- PROBLEM STATEMENT
Copy every one of the following records verbatim, keeping each line and character unchanged.

- INPUT RECORDS
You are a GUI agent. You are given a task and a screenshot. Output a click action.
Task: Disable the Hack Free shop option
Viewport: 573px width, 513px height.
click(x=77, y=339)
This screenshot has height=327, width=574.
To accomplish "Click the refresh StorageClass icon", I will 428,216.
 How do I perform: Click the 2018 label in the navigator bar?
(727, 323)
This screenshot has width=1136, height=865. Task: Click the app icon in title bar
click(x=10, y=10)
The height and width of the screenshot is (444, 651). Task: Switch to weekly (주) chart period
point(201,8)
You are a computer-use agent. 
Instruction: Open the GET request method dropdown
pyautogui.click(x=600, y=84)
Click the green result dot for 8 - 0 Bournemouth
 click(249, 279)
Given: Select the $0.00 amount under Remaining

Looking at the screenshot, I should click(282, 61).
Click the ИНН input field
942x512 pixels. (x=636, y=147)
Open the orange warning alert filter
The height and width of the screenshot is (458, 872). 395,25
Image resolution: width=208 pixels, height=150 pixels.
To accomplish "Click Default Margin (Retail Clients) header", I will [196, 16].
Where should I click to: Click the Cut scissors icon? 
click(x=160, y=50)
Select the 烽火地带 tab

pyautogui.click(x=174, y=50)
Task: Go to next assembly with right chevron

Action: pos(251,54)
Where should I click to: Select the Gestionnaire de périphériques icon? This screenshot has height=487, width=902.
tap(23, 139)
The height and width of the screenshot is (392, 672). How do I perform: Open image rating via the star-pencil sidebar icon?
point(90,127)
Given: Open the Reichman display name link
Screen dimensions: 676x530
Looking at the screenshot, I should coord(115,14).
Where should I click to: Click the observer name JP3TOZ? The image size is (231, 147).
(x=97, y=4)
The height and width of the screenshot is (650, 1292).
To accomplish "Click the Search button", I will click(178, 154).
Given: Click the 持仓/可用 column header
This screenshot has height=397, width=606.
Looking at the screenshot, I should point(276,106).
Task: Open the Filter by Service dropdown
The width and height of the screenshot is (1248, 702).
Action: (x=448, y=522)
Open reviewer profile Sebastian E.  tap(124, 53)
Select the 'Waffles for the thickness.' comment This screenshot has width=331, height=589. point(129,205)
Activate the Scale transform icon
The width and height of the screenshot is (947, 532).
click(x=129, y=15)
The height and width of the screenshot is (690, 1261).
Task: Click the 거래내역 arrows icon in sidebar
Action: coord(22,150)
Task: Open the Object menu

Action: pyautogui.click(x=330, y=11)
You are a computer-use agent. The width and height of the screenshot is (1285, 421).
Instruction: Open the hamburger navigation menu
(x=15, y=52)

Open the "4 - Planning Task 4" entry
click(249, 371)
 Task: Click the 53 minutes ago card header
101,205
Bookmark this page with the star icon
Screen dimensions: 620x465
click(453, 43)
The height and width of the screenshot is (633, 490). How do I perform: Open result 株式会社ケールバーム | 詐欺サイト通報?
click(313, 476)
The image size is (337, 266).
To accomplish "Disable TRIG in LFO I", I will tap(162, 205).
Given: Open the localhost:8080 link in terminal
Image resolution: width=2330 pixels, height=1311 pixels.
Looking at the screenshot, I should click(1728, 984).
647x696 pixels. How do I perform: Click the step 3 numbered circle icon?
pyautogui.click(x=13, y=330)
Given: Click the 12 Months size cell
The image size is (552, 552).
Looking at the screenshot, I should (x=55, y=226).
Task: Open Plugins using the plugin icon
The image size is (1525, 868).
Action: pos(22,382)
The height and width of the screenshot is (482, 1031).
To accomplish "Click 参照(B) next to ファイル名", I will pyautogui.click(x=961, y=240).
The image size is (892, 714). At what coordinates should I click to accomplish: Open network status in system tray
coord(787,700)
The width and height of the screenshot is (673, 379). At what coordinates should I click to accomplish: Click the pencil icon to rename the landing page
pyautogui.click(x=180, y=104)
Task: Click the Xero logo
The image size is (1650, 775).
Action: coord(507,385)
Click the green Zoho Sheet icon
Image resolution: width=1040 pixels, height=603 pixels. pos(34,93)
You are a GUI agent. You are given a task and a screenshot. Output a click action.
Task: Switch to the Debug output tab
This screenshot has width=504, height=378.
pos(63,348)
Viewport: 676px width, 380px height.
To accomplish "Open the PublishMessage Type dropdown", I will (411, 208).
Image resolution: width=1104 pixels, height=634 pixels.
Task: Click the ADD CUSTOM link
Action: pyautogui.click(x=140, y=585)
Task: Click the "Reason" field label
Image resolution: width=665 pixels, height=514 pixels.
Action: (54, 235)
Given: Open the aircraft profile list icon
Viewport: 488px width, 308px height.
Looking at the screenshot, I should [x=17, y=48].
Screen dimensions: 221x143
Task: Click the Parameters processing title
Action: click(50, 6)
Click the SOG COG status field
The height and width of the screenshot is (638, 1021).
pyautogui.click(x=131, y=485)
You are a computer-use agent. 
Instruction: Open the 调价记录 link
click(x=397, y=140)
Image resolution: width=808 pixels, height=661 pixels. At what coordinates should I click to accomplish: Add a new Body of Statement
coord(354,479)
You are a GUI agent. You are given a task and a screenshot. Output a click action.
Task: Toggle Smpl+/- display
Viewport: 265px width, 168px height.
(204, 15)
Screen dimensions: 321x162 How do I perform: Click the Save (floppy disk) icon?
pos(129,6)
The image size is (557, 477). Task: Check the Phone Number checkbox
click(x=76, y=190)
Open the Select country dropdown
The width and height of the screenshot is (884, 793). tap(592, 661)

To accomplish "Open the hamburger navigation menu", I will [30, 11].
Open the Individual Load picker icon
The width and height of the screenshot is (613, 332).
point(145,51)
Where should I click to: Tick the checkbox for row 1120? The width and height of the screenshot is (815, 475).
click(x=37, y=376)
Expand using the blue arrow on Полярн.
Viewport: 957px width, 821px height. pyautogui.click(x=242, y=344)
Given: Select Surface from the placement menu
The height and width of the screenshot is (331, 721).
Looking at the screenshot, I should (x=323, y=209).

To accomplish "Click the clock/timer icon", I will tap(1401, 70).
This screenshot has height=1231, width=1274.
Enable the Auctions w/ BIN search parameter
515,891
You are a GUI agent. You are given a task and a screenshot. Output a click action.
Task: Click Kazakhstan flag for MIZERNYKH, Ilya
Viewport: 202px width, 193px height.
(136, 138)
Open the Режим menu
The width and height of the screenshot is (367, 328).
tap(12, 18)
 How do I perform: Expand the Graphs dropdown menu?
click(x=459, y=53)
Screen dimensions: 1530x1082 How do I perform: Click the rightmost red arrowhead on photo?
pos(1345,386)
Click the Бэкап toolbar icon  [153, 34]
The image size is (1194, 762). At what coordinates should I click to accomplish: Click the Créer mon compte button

- WRITTEN SOLUTION
You are a GUI agent. You are given a task and a screenshot. Output a click action.
Task: Disable the Hack Free shop option
Viewport: 573px width, 513px height.
click(x=77, y=339)
This screenshot has height=327, width=574.
To accomplish "Click the refresh StorageClass icon", I will 428,216.
 How do I perform: Click the 2018 label in the navigator bar?
(727, 323)
This screenshot has width=1136, height=865. Task: Click the app icon in title bar
click(x=10, y=10)
The height and width of the screenshot is (444, 651). Task: Switch to weekly (주) chart period
point(201,8)
You are a computer-use agent. 
Instruction: Open the GET request method dropdown
pyautogui.click(x=600, y=84)
Click the green result dot for 8 - 0 Bournemouth
 click(249, 279)
Given: Select the $0.00 amount under Remaining

Looking at the screenshot, I should click(282, 61).
Click the ИНН input field
942x512 pixels. (x=636, y=147)
Open the orange warning alert filter
The height and width of the screenshot is (458, 872). 395,25
Image resolution: width=208 pixels, height=150 pixels.
To accomplish "Click Default Margin (Retail Clients) header", I will [196, 16].
Where should I click to: Click the Cut scissors icon? 
click(x=160, y=50)
Select the 烽火地带 tab

pyautogui.click(x=174, y=50)
Task: Go to next assembly with right chevron

Action: pos(251,54)
Where should I click to: Select the Gestionnaire de périphériques icon? This screenshot has height=487, width=902.
tap(23, 139)
The height and width of the screenshot is (392, 672). How do I perform: Open image rating via the star-pencil sidebar icon?
point(90,127)
Given: Open the Reichman display name link
Screen dimensions: 676x530
Looking at the screenshot, I should coord(115,14).
Where should I click to: Click the observer name JP3TOZ? The image size is (231, 147).
(x=97, y=4)
The height and width of the screenshot is (650, 1292).
To accomplish "Click the Search button", I will click(178, 154).
Given: Click the 持仓/可用 column header
This screenshot has height=397, width=606.
Looking at the screenshot, I should point(276,106).
Task: Open the Filter by Service dropdown
The width and height of the screenshot is (1248, 702).
Action: (x=448, y=522)
Open reviewer profile Sebastian E.  tap(124, 53)
Select the 'Waffles for the thickness.' comment This screenshot has width=331, height=589. point(129,205)
Activate the Scale transform icon
The width and height of the screenshot is (947, 532).
click(x=129, y=15)
The height and width of the screenshot is (690, 1261).
Task: Click the 거래내역 arrows icon in sidebar
Action: coord(22,150)
Task: Open the Object menu

Action: pyautogui.click(x=330, y=11)
You are a computer-use agent. The width and height of the screenshot is (1285, 421).
Instruction: Open the hamburger navigation menu
(x=15, y=52)

Open the "4 - Planning Task 4" entry
click(249, 371)
 Task: Click the 53 minutes ago card header
101,205
Bookmark this page with the star icon
Screen dimensions: 620x465
click(453, 43)
The height and width of the screenshot is (633, 490). How do I perform: Open result 株式会社ケールバーム | 詐欺サイト通報?
click(313, 476)
The image size is (337, 266).
To accomplish "Disable TRIG in LFO I", I will tap(162, 205).
Given: Open the localhost:8080 link in terminal
Image resolution: width=2330 pixels, height=1311 pixels.
Looking at the screenshot, I should click(1728, 984).
647x696 pixels. How do I perform: Click the step 3 numbered circle icon?
pyautogui.click(x=13, y=330)
Given: Click the 12 Months size cell
The image size is (552, 552).
Looking at the screenshot, I should (x=55, y=226).
Task: Open Plugins using the plugin icon
The image size is (1525, 868).
Action: pos(22,382)
The height and width of the screenshot is (482, 1031).
To accomplish "Click 参照(B) next to ファイル名", I will pyautogui.click(x=961, y=240).
The image size is (892, 714). At what coordinates should I click to accomplish: Open network status in system tray
coord(787,700)
The width and height of the screenshot is (673, 379). At what coordinates should I click to accomplish: Click the pencil icon to rename the landing page
pyautogui.click(x=180, y=104)
Task: Click the Xero logo
The image size is (1650, 775).
Action: coord(507,385)
Click the green Zoho Sheet icon
Image resolution: width=1040 pixels, height=603 pixels. pos(34,93)
You are a GUI agent. You are given a task and a screenshot. Output a click action.
Task: Switch to the Debug output tab
This screenshot has width=504, height=378.
pos(63,348)
Viewport: 676px width, 380px height.
To accomplish "Open the PublishMessage Type dropdown", I will (411, 208).
Image resolution: width=1104 pixels, height=634 pixels.
Task: Click the ADD CUSTOM link
Action: pyautogui.click(x=140, y=585)
Task: Click the "Reason" field label
Image resolution: width=665 pixels, height=514 pixels.
Action: (54, 235)
Given: Open the aircraft profile list icon
Viewport: 488px width, 308px height.
Looking at the screenshot, I should [x=17, y=48].
Screen dimensions: 221x143
Task: Click the Parameters processing title
Action: click(50, 6)
Click the SOG COG status field
The height and width of the screenshot is (638, 1021).
pyautogui.click(x=131, y=485)
You are a computer-use agent. 
Instruction: Open the 调价记录 link
click(x=397, y=140)
Image resolution: width=808 pixels, height=661 pixels. At what coordinates should I click to accomplish: Add a new Body of Statement
coord(354,479)
You are a GUI agent. You are given a task and a screenshot. Output a click action.
Task: Toggle Smpl+/- display
Viewport: 265px width, 168px height.
(204, 15)
Screen dimensions: 321x162 How do I perform: Click the Save (floppy disk) icon?
pos(129,6)
The image size is (557, 477). Task: Check the Phone Number checkbox
click(x=76, y=190)
Open the Select country dropdown
The width and height of the screenshot is (884, 793). tap(592, 661)

To accomplish "Open the hamburger navigation menu", I will [30, 11].
Open the Individual Load picker icon
The width and height of the screenshot is (613, 332).
point(145,51)
Where should I click to: Tick the checkbox for row 1120? The width and height of the screenshot is (815, 475).
click(x=37, y=376)
Expand using the blue arrow on Полярн.
Viewport: 957px width, 821px height. pyautogui.click(x=242, y=344)
Given: Select Surface from the placement menu
The height and width of the screenshot is (331, 721).
Looking at the screenshot, I should (x=323, y=209).

To accomplish "Click the clock/timer icon", I will tap(1401, 70).
This screenshot has height=1231, width=1274.
Enable the Auctions w/ BIN search parameter
515,891
You are a GUI agent. You are given a task and a screenshot. Output a click action.
Task: Click Kazakhstan flag for MIZERNYKH, Ilya
Viewport: 202px width, 193px height.
(136, 138)
Open the Режим menu
The width and height of the screenshot is (367, 328).
tap(12, 18)
 How do I perform: Expand the Graphs dropdown menu?
click(x=459, y=53)
Screen dimensions: 1530x1082 How do I perform: Click the rightmost red arrowhead on photo?
pos(1345,386)
Click the Бэкап toolbar icon  [153, 34]
The image size is (1194, 762). At what coordinates should I click to accomplish: Click the Créer mon compte button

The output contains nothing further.